_TASK TO CARRY OUT_:
Word for word, give the data again without its pictures.

___ GIVEN DATA

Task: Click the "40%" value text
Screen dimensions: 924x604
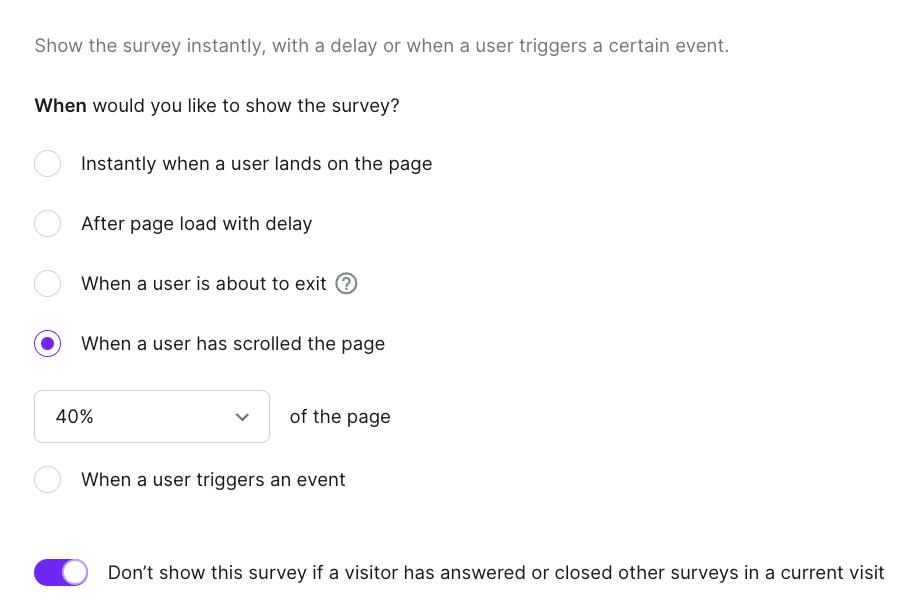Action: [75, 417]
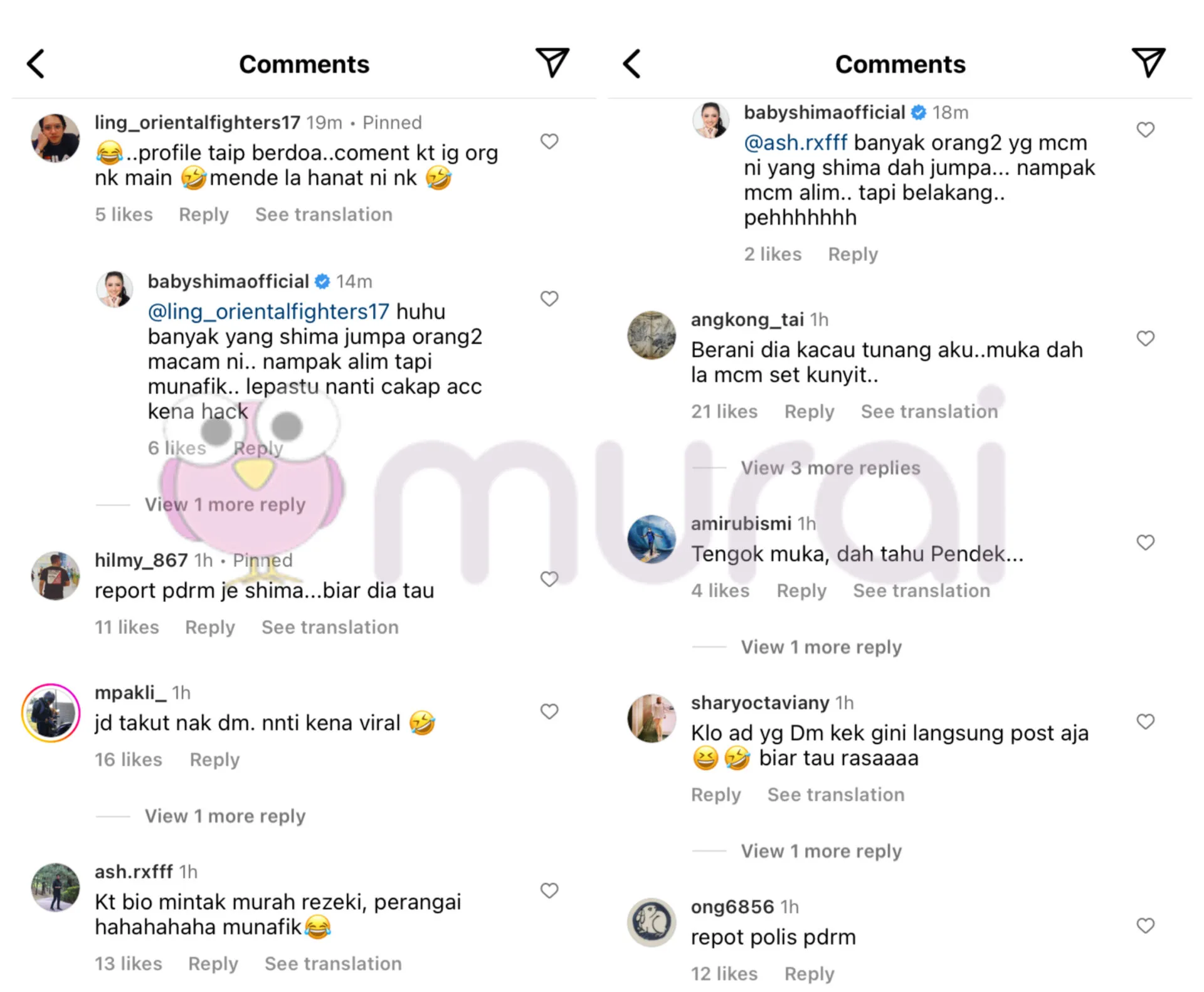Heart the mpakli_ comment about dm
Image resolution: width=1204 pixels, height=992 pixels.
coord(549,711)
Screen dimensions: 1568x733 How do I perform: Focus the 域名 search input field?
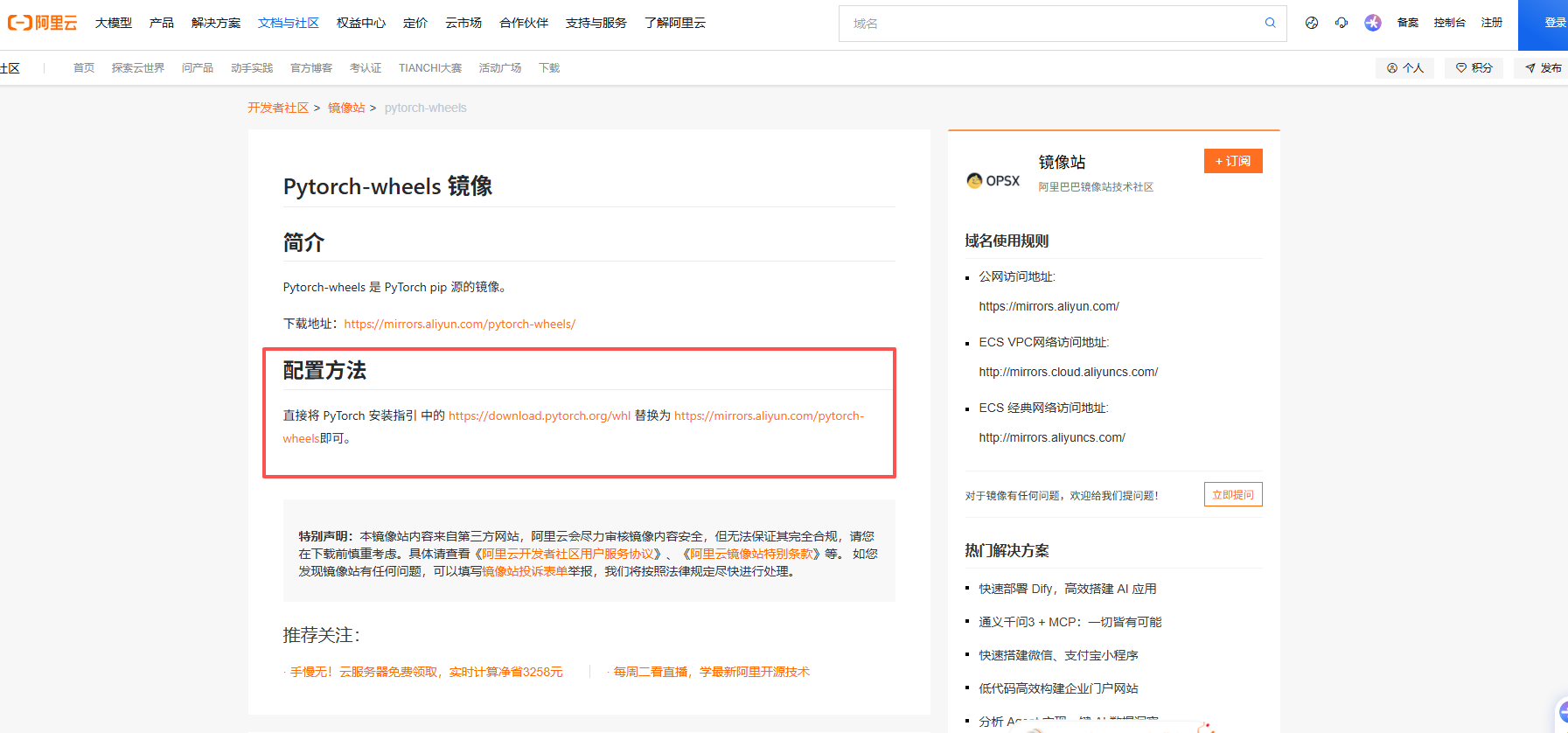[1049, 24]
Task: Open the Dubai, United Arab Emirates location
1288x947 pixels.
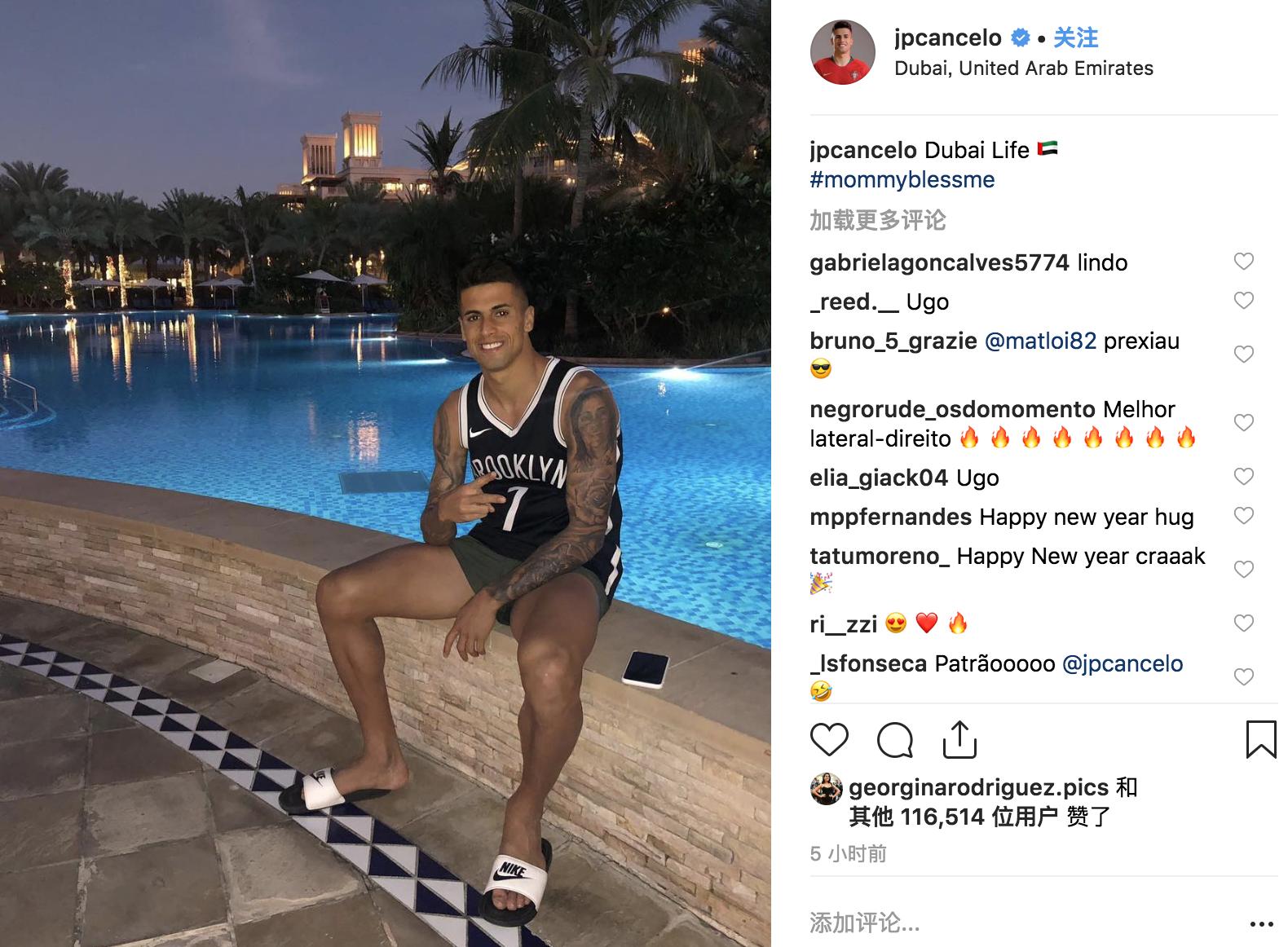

______

_RESPONSE AREA_:
Task: Click the "40%" value text
Screen dimensions: 924x604
Action: [75, 417]
Heart the mpakli_ comment about dm
Image resolution: width=1204 pixels, height=992 pixels.
coord(549,711)
Screen dimensions: 1568x733 How do I perform: Focus the 域名 search input field?
[1049, 24]
Task: Open the Dubai, United Arab Emirates location
1288x947 pixels.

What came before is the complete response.